Gibt es bekannte Anzeichen und Symptome bei Hämophilie?

Egal, ob Hämophilie A oder B, bei denen ja andere Gerinnungsfaktoren betroffen sind – die Symptome sind ident. Meist treten schon im Kleinkindalter nach Verletzungen oder auch spontan Blutungen oder blaue Flecken auf. Das sollte alarmierend genug sein. Auch häufiges und anhaltendes Nasenbluten kann ein Anzeichen sein.

Wer ist von Hämophilie in der Regel betroffen?

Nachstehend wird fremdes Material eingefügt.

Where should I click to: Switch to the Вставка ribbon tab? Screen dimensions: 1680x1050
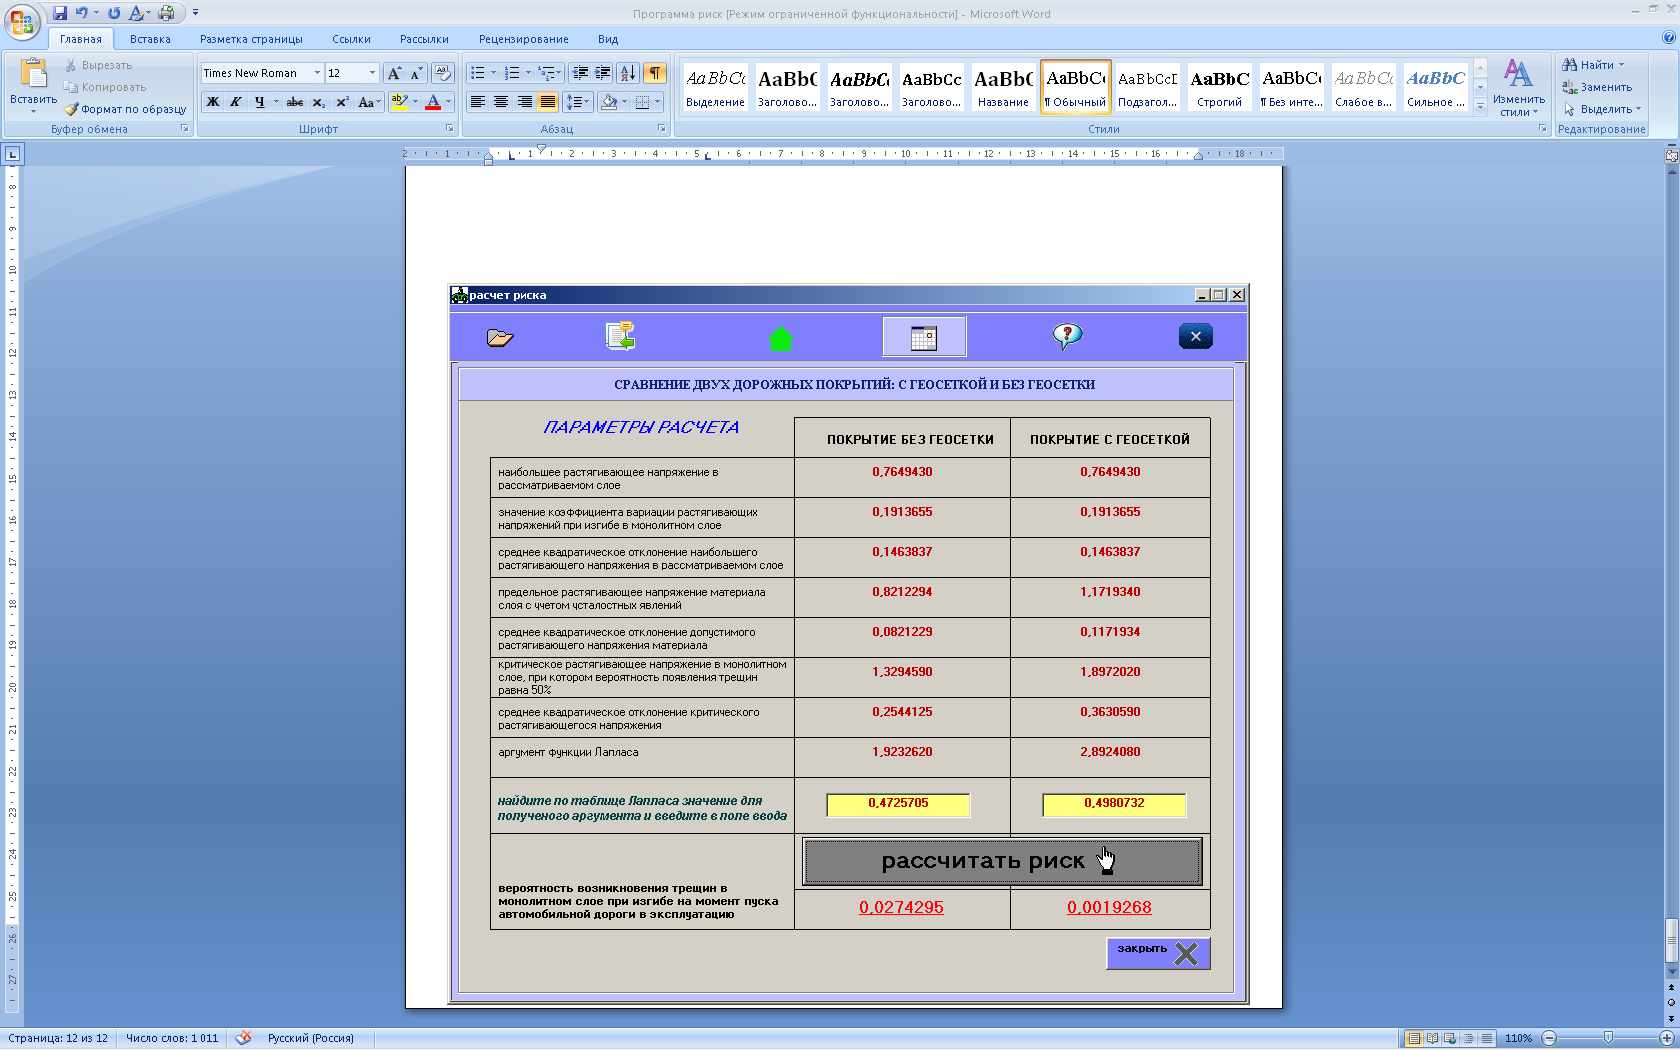pyautogui.click(x=150, y=39)
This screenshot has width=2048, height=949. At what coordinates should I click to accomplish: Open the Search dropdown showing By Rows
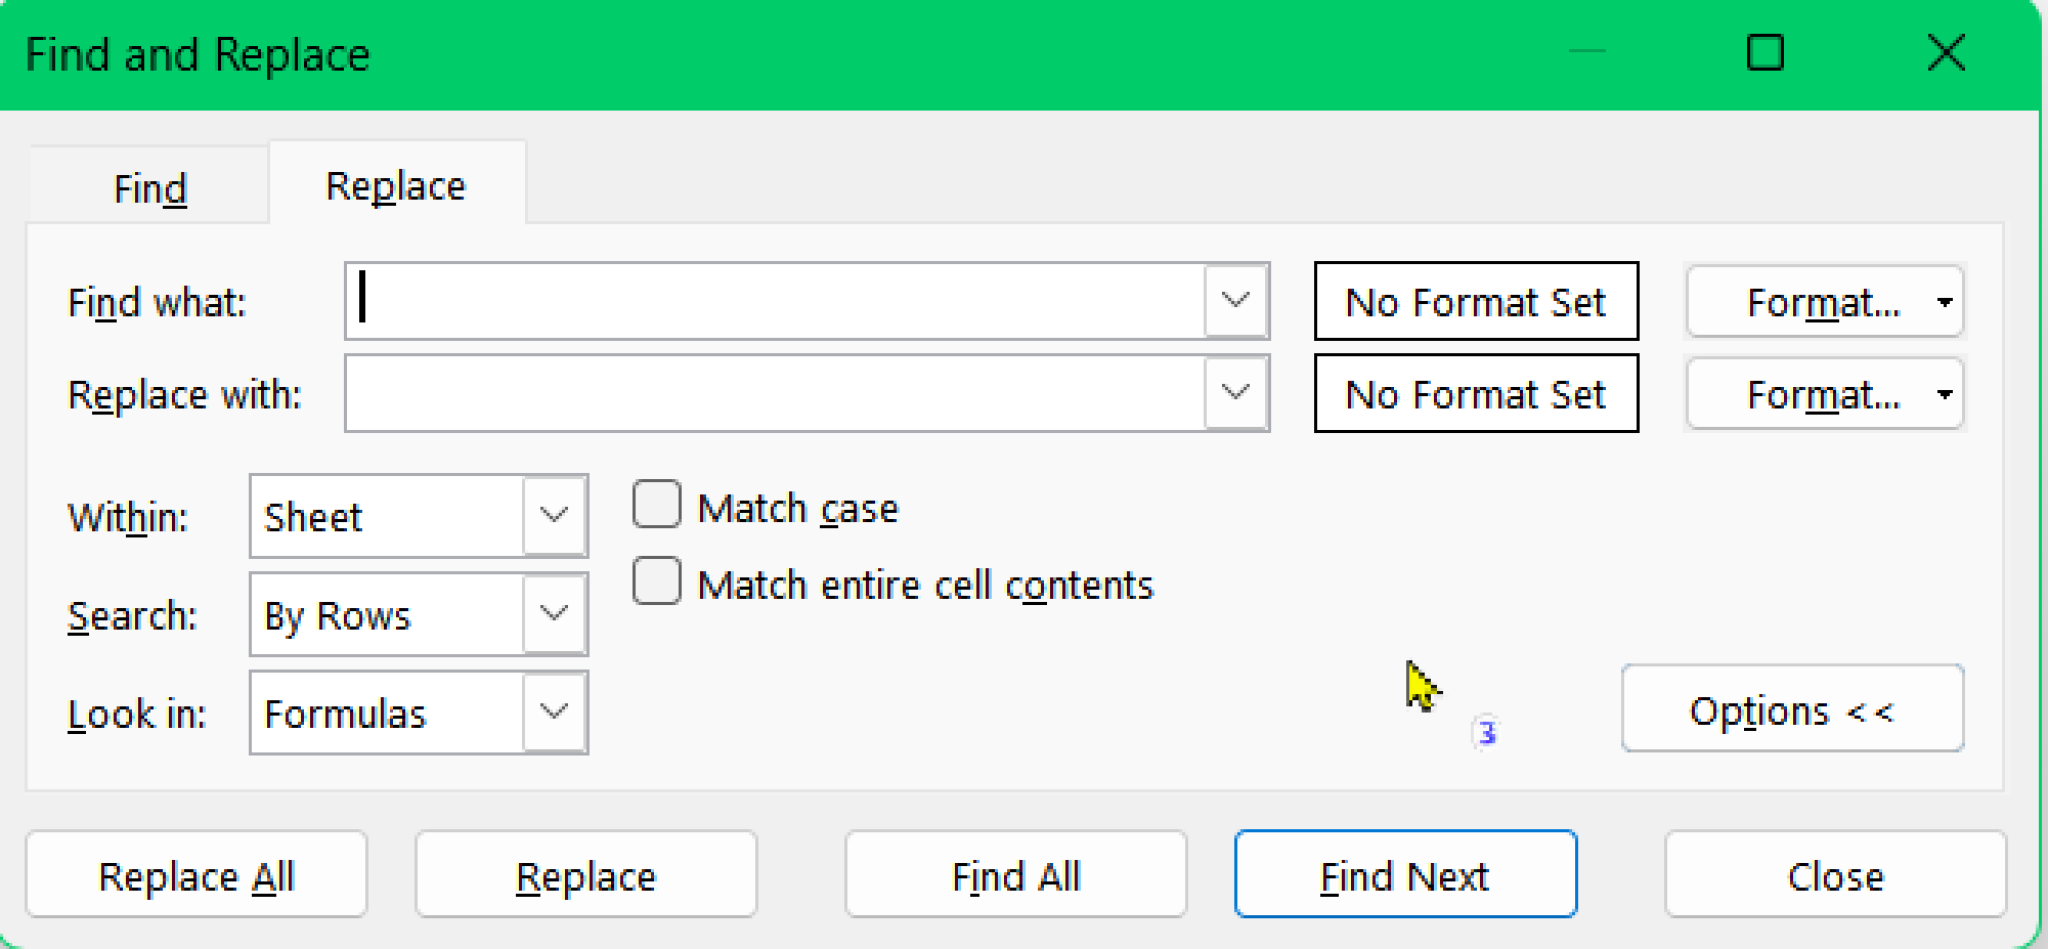(x=552, y=614)
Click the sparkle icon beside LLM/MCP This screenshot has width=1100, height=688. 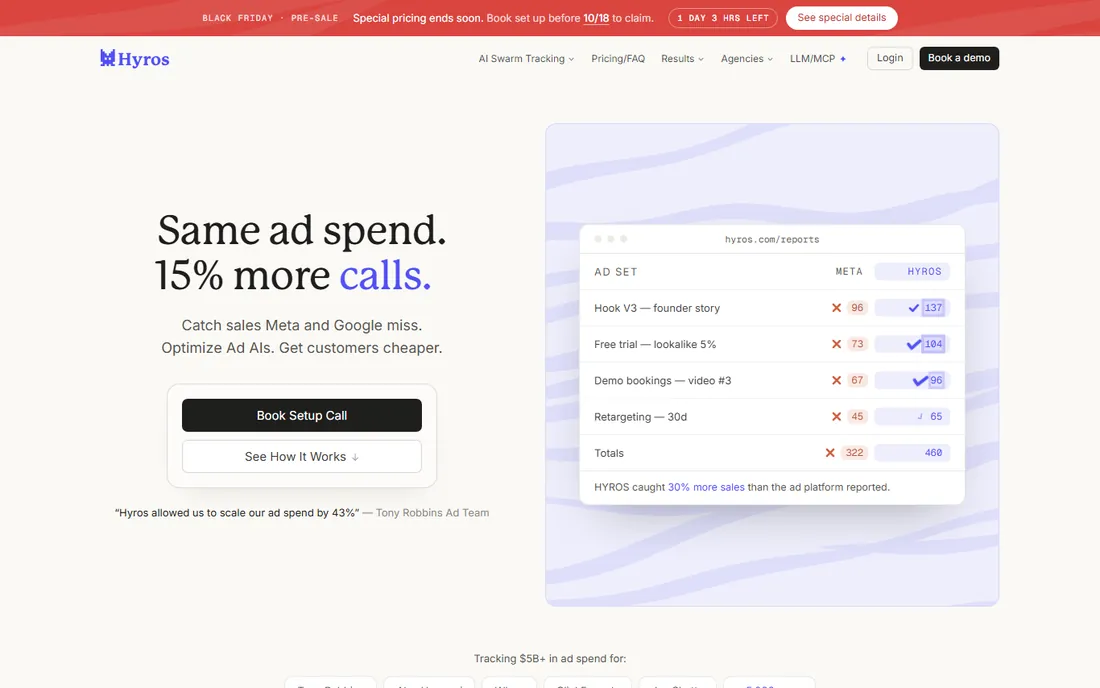(843, 59)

Die Hämophilie, vor allem Typ A, ist eine Krankheit des männlichen Geschlechts. Etwa ein bis zwei von 10.000 Buben werden mit Hämophilie geboren. Davon sind etwa 80 Prozent der Erkrankungsfälle auf Hämophilie A zurückzuführen, knapp 20 Prozent auf Hämophilie B. Die Erkrankung wird entweder vererbt oder tritt in zirka einem Drittel der Fälle spontan auf.

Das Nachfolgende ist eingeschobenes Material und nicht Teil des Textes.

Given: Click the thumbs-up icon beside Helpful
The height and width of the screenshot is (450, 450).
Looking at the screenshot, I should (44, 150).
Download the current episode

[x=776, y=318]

Wie wird in der Regel diagnostiziert?

Nach einem Anfangsverdacht wird mittels spezieller Testverfahren die Konzentration der Gerinnungsfaktoren VIII und IX im Blut und die der Erkrankung zugrunde liegende genetische Veränderung bestimmt. So können zur Therapie exakt die am besten geeigneten Gerinnungspräparate gewählt werden.

Welche Therapieoptionen gibt es da?

Die Behandlung mit Faktor-Präparaten erfolgt intravenös. Diese Faktor-Präparate werden aufgeteilt in rekombinante, sprich gentechnisch hergestellte, und solche, die aus Blutplasma von Spenderblut gewonnen werden. Grundsätzlich sind beide Präparatetypen gleich wirksam. Der Vorteil von gentechnisch hergestellten Präparaten ist, dass der auf diese Weise hergestellte Gerinnungsfaktor jederzeit und in stets gleichbleibender Form produziert werden kann.

Welche Vorteile bieten neuartige Behandlungsmethoden und für wen sind sie geeignet?

Die neuen Generationen von Gerinnungspräparaten können auch bei Zimmertemperatur gelagert und somit unkompliziert etwa auf Reisen mitgenommen werden. Einige neue Präparate haben zusätzlich eine längere Wirkungsdauer. Geeignet sind sie grundsätzlich für jeden Patienten, aber besonders für Kinder.

Die Präparate müssen nämlich bei Hämophile A statt wie bisher dreimal nur mehr zweimal in der Woche gespritzt werden. Bei Hämophilie B sind die Behandlungsintervalle viel länger. Insbesondere bei kleinen Kindern reduziert das den Stress für das betroffene Kind und auch für die Eltern beträchtlich.

Was wünschen Sie sich für die Zukunft von Betroffenen?

Ein realistischer Wunsch, der hoffentlich bald in Erfüllung gehen wird, ist der nach Präparaten mit noch längerer Wirkungsdauer. Das würde den Alltag und den Umgang mit der Krankheit Hämophilie schon deutlich vereinfachen. Das Fernziel, auf das alle hoffen und auf das von Seiten der Forschung auch schon hingearbeitet wird, ist die vollständige Heilung der Erkrankung durch eine gentechnische Behandlung. Ich hoffe, dass dieses Ziel möglichst bald erreicht werden kann.